The Selective Membrane
Perhaps the most revealing contradiction of contemporary border regimes is their selective permeability. We've created borders that are increasingly open for some things and increasingly closed for others:
Capital flows across borders at the speed of light,
Information travels globally without meaningful restriction,
Goods move through increasingly friction-free supply chains,
Wealthy individuals enjoy unprecedented global mobility.
Yet for most humans, borders have hardened. Visa requirements have intensified, biometric surveillance has expanded, and physical barriers have multiplied. Legal pathways for migration, especially for those without wealth or advanced degrees, have narrowed.
This selective permeability reveals that borders aren't simply about territorial sovereignty but about maintaining particular distributions of advantage in a world where resources are perceived as limited. They're less about keeping territories separate than about managing who gets access to what.
This connects to what I've previously described as "finitude capitalism" (Arnaud Orain)—a system that responds to perceived resource constraints not by transforming production or distribution but by intensifying exclusion. When the economic pie is seen as fixed, controlling who gets to eat becomes paramount.

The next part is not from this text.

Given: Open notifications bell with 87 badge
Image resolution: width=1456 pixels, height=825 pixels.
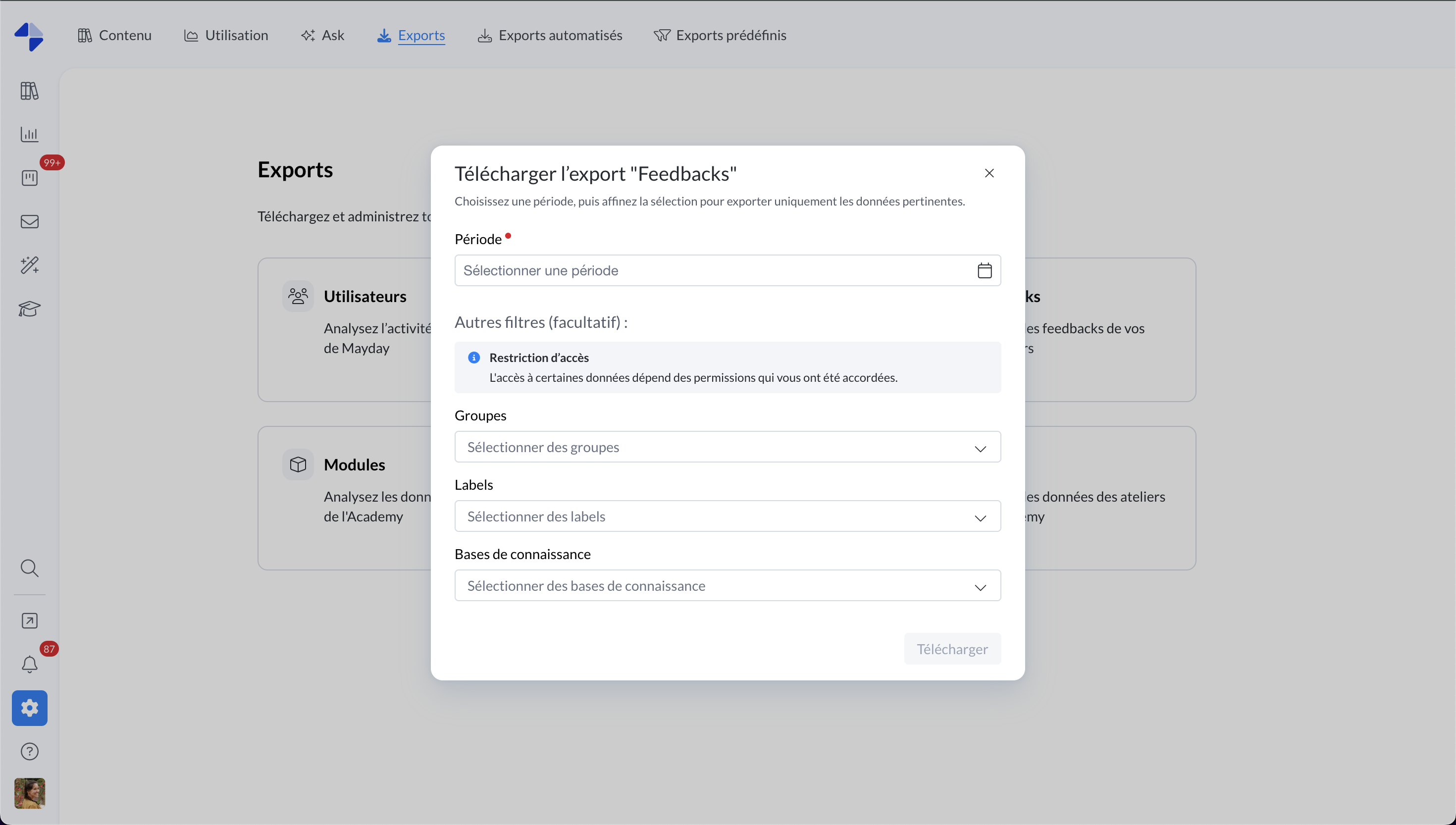Looking at the screenshot, I should pyautogui.click(x=29, y=664).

The paradox becomes even more apparent in recent political developments. The same administration that sought to build walls and restrict migration also expressed interest in territorial expansion—exploring the purchase of Greenland, suggesting the acquisition of Canada's, and reviving discussions about annexing Panama's canal. These contradictory impulses reveal a tension: expanding external borders to acquire resources while fortifying internal boundaries to restrict who can access them.
Beyond Binary Thinking
A border is never just a line on a map. It's a complex system of power that:
Emerges from specific historical circumstances rather than natural divisions,
Creates economic disparities through the citizenship premium,
Functions differently depending on one's position in global hierarchies,
Operates through both physical barriers and invisible classifications,
Becomes moralized to disguise its role in preserving advantage.
Borders don't just limit movement—they produce categories that shape how we understand belonging. Terms like "citizen," "migrant," and "illegal" aren't natural classifications but political constructions that determine whose presence requires justification and whose is taken for granted.
The challenge isn't necessarily to advocate for a borderless world (which raises its own complex questions) but to recognize borders for what they are: human constructions reflecting particular power arrangements rather than natural or inevitable divisions.
In a world where birth location increasingly determines economic destiny more powerfully than individual agency can overcome, questioning these arrangements becomes an essential project—not just for those excluded by borders but for anyone concerned with building systems where opportunity doesn't depend quite so heavily on the accident of birth.